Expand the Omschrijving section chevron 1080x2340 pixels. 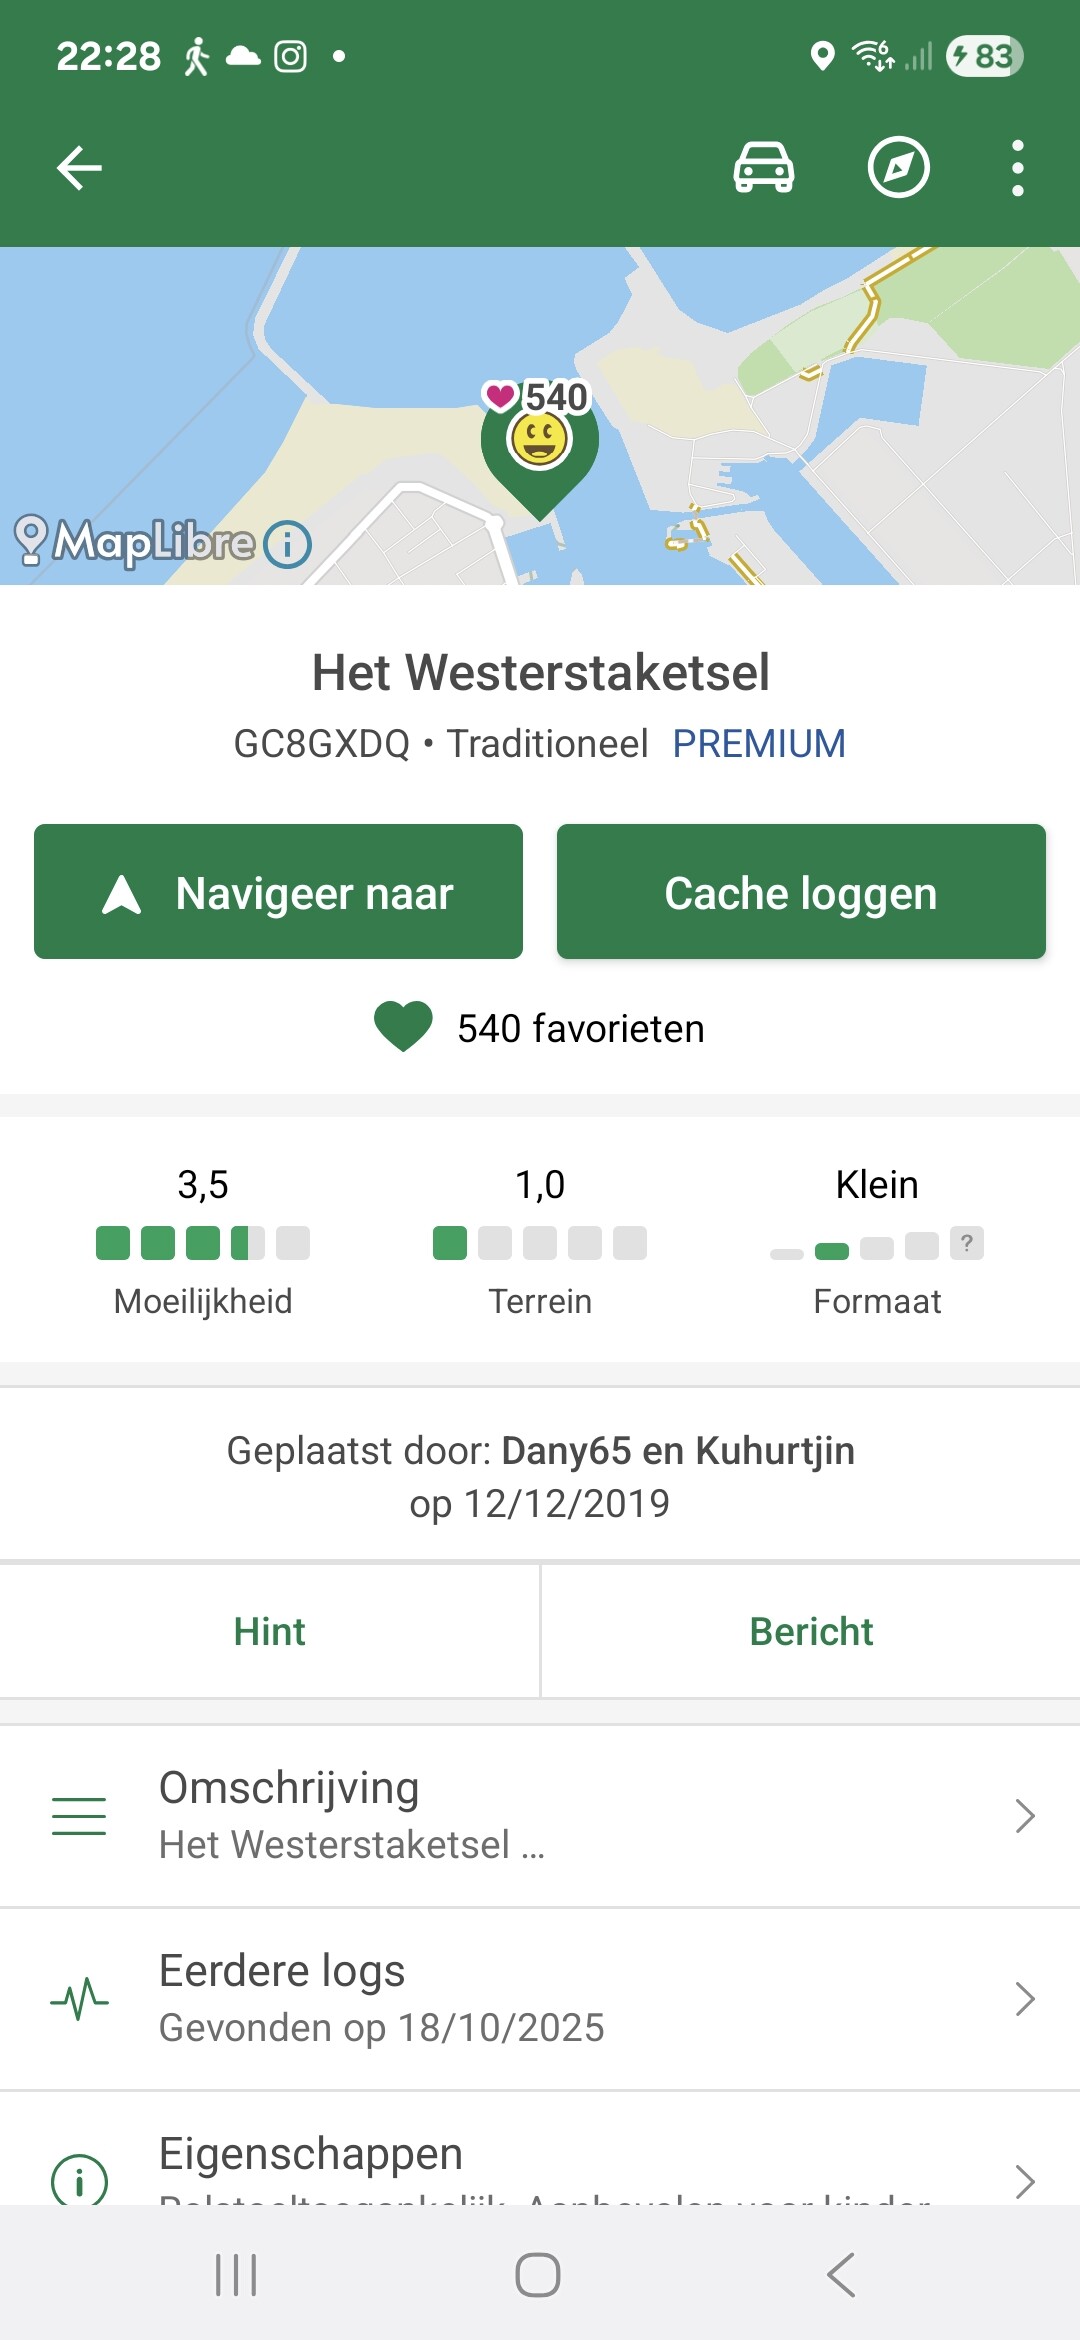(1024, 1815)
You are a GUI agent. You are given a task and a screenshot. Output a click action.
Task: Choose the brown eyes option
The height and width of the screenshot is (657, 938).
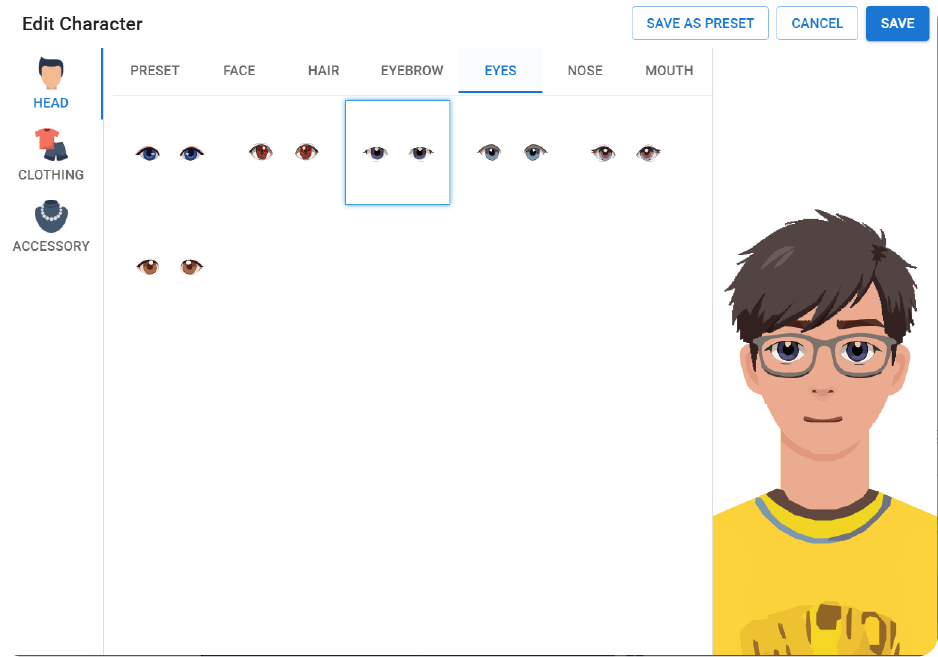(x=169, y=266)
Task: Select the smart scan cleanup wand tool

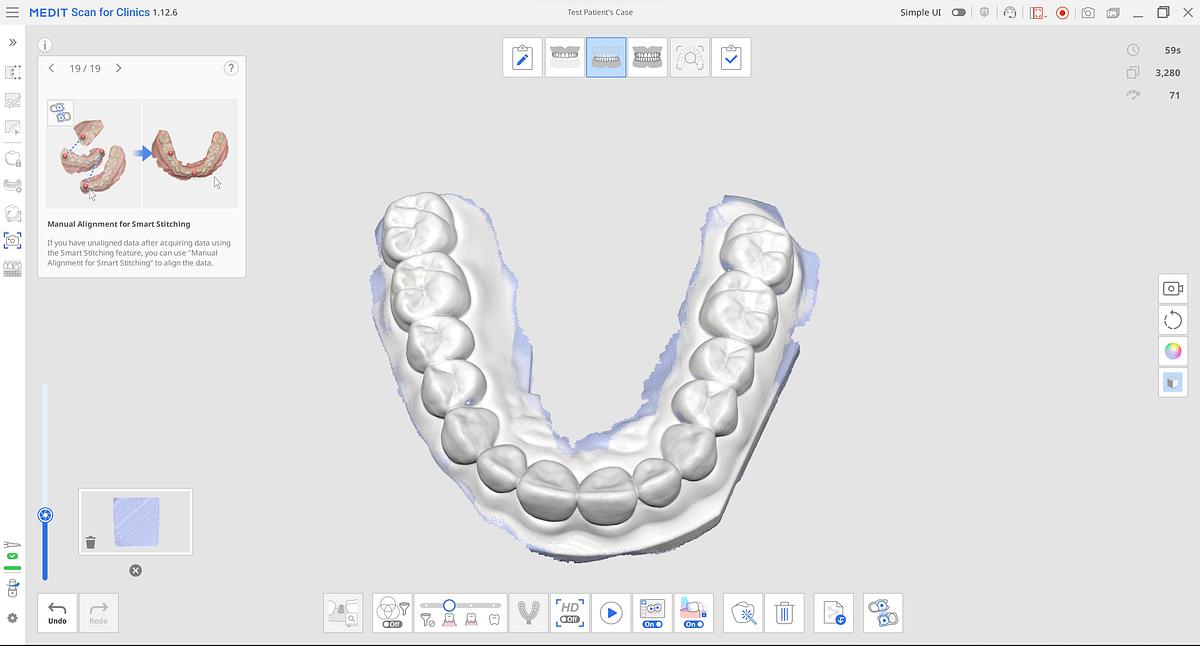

━━━

**WHAT THIS TASK INVOLVES**
Print the stretch from the line containing "You are a GUI" through the end of the records, keeping each line unchanged. Leave the pictures out.

**EXPECTED ANSWER**
You are a GUI agent. You are given a task and a screenshot. Output a click action.
Task: Choose the brown eyes option
The height and width of the screenshot is (657, 938).
(x=169, y=266)
Task: Select the smart scan cleanup wand tool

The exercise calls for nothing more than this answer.